The result of improved metering may also be the result of controllers applying strategies to support performance across the demand periods [7]. Although controller strategies were not a direct focus of this research, this finding highlights an important issue for future research considerations. Although this measure of performance (arrival metering) indicates that performance was maintained in the L-H-L scenario, controllers also reported greater perception of workload. It is therefore possible that controllers may have experienced having to work harder to maintain performance, even though this was not observable in the performance measure itself. This result emphasizes that in order to detect, and prevent, performance declines, further research should focus on measures that are sensitive to the operators’ experience, and that can be monitored and utilized to detect potential performance decline prior to a performance related incident.

It is acknowledged that these results are provisional, and need to be interpreted within context.
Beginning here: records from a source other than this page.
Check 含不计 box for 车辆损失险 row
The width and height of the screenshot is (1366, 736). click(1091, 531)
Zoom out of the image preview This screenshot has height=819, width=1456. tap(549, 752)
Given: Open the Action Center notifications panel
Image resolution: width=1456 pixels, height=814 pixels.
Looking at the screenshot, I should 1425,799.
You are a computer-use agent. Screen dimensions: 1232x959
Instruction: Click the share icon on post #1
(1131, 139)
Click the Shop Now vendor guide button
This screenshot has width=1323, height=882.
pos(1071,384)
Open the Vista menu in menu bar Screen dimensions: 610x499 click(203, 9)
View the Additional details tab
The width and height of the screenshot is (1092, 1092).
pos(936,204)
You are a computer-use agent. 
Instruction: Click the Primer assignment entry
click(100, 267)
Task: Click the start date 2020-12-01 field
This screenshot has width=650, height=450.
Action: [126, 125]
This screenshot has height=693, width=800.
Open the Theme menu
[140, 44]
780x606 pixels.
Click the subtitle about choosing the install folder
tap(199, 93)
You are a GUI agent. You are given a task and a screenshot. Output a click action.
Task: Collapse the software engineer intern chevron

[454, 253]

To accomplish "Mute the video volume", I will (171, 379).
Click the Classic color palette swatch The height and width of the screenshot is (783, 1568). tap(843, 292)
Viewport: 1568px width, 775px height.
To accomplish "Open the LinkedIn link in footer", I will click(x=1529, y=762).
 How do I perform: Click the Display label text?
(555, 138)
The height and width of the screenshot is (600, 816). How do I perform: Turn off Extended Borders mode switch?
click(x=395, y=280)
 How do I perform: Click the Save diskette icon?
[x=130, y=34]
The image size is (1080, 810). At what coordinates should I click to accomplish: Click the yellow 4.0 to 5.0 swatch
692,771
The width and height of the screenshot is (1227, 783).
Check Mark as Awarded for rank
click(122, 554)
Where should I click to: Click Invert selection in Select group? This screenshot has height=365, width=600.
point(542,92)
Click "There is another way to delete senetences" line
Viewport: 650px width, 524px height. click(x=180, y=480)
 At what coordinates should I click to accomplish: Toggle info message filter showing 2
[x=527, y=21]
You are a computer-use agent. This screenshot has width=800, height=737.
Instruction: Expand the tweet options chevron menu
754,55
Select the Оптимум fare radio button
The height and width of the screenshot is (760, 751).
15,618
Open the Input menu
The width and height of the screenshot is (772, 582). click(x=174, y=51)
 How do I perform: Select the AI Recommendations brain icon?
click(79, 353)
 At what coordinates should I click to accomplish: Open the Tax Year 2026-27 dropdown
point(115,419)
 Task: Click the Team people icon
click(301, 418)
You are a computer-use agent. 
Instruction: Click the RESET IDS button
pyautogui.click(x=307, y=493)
For example, in an air traffic environment, it is easier for the controller to build a picture of the traffic by gradually increasing demand levels alongside the increasing traffic, rather than beginning a session in the middle of a high demand period [6]. However, findings do have important implications for the prediction of controller performance in an operational environment. Findings suggest that high and low demand periods can affect controller perception of covariate factors such as workload differentially depending on what has happened prior to the current situation. Thus, supervisors may need to pay close attention to the number and direction of transitions that a controller experiences per session to most effectively support controller performance.

Future research should further explore the relationship between previous task demands and the relationship on present controller experience, including the exploration of sudden, and unexpected, transitions. Better predictions are needed to identify and prevent potential performance declines and associated performance-related incidents. Such predictions may be particularly relevant for adaptive automation technologies that support operator performance.

5 Conclusion

The effect of task demand transitions on workload, and one efficiency related performance measure, was investigated within the context of an air traffic control task. Initial findings suggest that task demand variations affected participants’ perceptions of workload, although the effect appeared to be influenced by the direction of the previous demand periods. This was also influenced by the level of automation available to the controller, with the controller experiencing less workload when controlling with automation in an Arrival manager condition in the L-H-L scenario. Performance appeared to vary to some extent with taskload, in the direction expected, although findings were again disparate between scenarios. The most interesting findings suggest that the relationship between workload and performance was affected both by level of automation available to the controller, and direction of taskload. This finding has potential implications for the assessment of new automation and applying increased levels of automation in the control room. Previous research has infrequently considered transitions of task demand in an applied environment. Findings are consistent with the description of workload history effects [8], and suggest that equivalent task demand periods can elicit different experiences for a human operator depending on what precedes the time of rating. Attentional resource and arousal theories appear to support interpretation of the results. Further research is required to enhance understanding of demand transition and history effects. Practical applications include guidance for operations room supervisors, and implications for predictions of performance in high and low demand periods, with important implications for identifying and preventing potential performance declines and associated performance-related incidents.